论数字时代教师碎片化学习的整合路径  

作 者:

作者简介:
田晓伟,西南大学教育学部、西南大学西南民族教育与心理研究中心教授,博士生导师,研究方向为教育基本理论、教育经济与管理(重庆 400715);牛睿,华中科技大学教育科学研究院在读博士,研究方向为教育经济与管理(湖北 武汉 430074)。

原文出处:
中国电化教育

内容提要:

碎片化时代不断发展的认知盈余给专业领域的知识学习带来了革命性变化,教师学习同样面临基于认知盈余的变革。认知盈余的发展对教师学习产生了巨大影响,如更新教师学习的知识基础,不断增强教师学习的自主性等。要实现认知盈余促进教师学习在数字时代的变革,需要促进教师认知盈余形成共享和分享,改进基于认知盈余的教师学习方法,同时要注重优化技术平台提升教师的学习体验。


期刊代号:G1
分类名称:教育学
复印期号:2022 年 07 期

字号:

      中图分类号:G434 文献标识码:A

      文章编号:1006—9860(2022)02—0069—006

      面向教育现代化,教师队伍建设的目标和任务应当体现鲜亮的时代色彩,教师的素质水平、专业发展和创新能力状况都应当有更多的新形式、新结构与新内涵。推动教师终身学习和专业自主发展,既是重要的战略目标,又是必经的战略选择。进入数字时代,教育活动的结构性深层变革已经展开,教师专业发展面临着新技术的冲击和挑战。同时,数字时代也给教师学习和专业发展提供了一个重要的契机——碎片化带来的认知盈余将为教师学习提供新模式、新路径和新方法。事实上,数字时代产生的碎片化问题并不必然有利于学习的改进,只有碎片化的知识和时间重新拼接整合为认知盈余才可能成为学习渠道和资源。无论是一般常识的认知,还是专业知识的习得,认知盈余都可以在很大程度上改进我们的学习。基于认知盈余的教师学习将教师拥有的自由支配时间和丰富的知识背景融合在一起,通过彼此间的知识分享和创造行为为教师学习提供不竭的动力,促进教师专业发展转型升级,从而适应新时代对教师素质的新要求。
○ ○ ○ ○
任务要求:
接着上面这篇讨论数字时代教师碎片化学习的文章的最后一句往下续写。

材料:
○ ○ ○ ○
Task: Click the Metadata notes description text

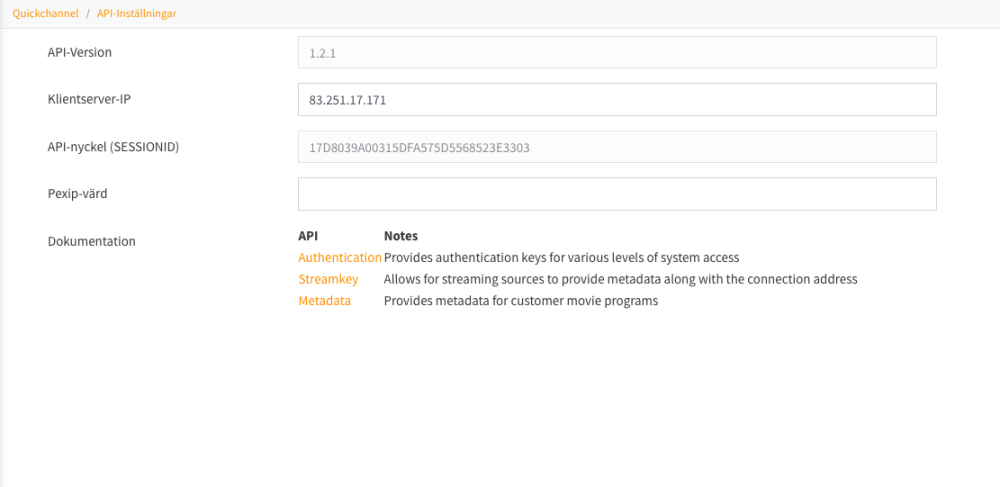Action: coord(520,301)
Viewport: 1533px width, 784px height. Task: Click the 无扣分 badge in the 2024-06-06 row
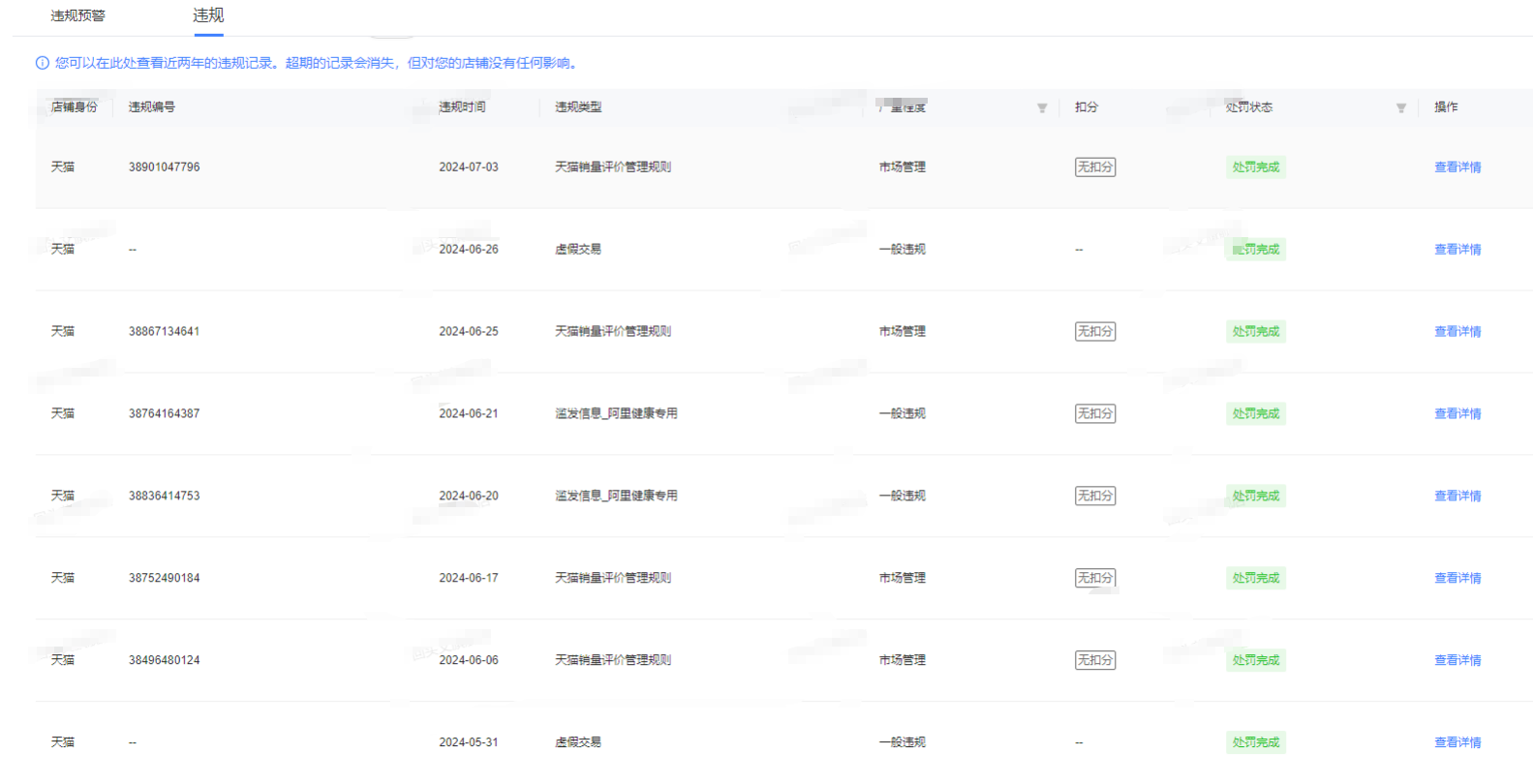[x=1094, y=661]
○ ○ ○ ○
回答:
      一、认知盈余的提出:直面碎片化学习的焦虑

      克莱·舍基最早发现了认知盈余(Cognitive Surplus)中蕴藏着强大的变革力量。他认为,受过教育并拥有自由支配时间的人,他们有丰富的知识背景,同时有强烈的分享欲望,这些人的时间汇聚在一起,能够产生巨大的社会效应[1]。认知盈余是一种特殊的知识形态,强调知识的创造与分享[2]。这一概念自诞生以后迅速流行,引起了学者们对于其内涵、产生、表现形式等的探讨。然而,目前认知盈余理论及其运用的实践主要集中在媒体和传播领域,它在学习领域所蕴藏的巨大潜力和价值却鲜有人问津。运用于学习领域,认知盈余便是学习者利用自由可支配的时间、知识与经验,参与学习共享和分享而汇集成的可供使用的学习资源,其本质仍然是数字时代的“剩余价值”,来自个体和群体的时间、知识与经验的网络化集聚而产生的溢出效应,以可供学习、传播与再生产的知识和信息为表现形式。数字技术、互联网和新媒体的发展给认知盈余提供了技术平台,认知盈余所扮演的角色是让高价值信息被编码、汇集和呈现在网络中,并得以更好地分享与传播。如果每个互联网用户利用可支配的自由时间,进行自主且带有集成性的知识和信息分享,将会出现一种新的学习活动的范式,并最终带来学习领域的深刻变革。教师学习同样面临着转型,这场由认知盈余带来的变革无疑将有助于教师应对日益凸显的碎片化学习问题。

      (一)碎片化学习的转型:正视数字时代的学习方式

      由于数字技术的进步与发展,信息和知识数据得到了海量积累。同时,数据的复杂程度加深,信息的可靠性减弱,有价值知识的提取难度逐渐增大,人类被带入了碎片化时代[3]。碎片化时代的问题已经深刻影响了今天人们的学习,包括专业领域的学习在内,碎片化学习已经越来越普遍。碎片化学习带来了全新的学习体验和效果,然而其弊端也逐渐显现,不加甄别的利用往往伤及学习本身。严重的碎片化问题可能会把人的认识和学习肢解,那些系统化、深度化的专业领域开始排斥碎片化学习。无论是作为“社会人”还是“专业人”,学习者在面对碎片化学习时开始呈现出一种“不得已”而又必须“为之”的踟躇,甚至显示出某种学习焦虑。面对碎片化问题,认知盈余将使用者拥有的弹性时间、专业性的知识和分享的热情聚合成一种融合性的学习资源,碎片化学习被重新整合为一种新的学习模式。这种学习模式在数字时代不断累积资源,在规模体量、类型和结构上逐渐自成一体,并将使互联网的运用从一种媒介行为逐步转化为学习行为。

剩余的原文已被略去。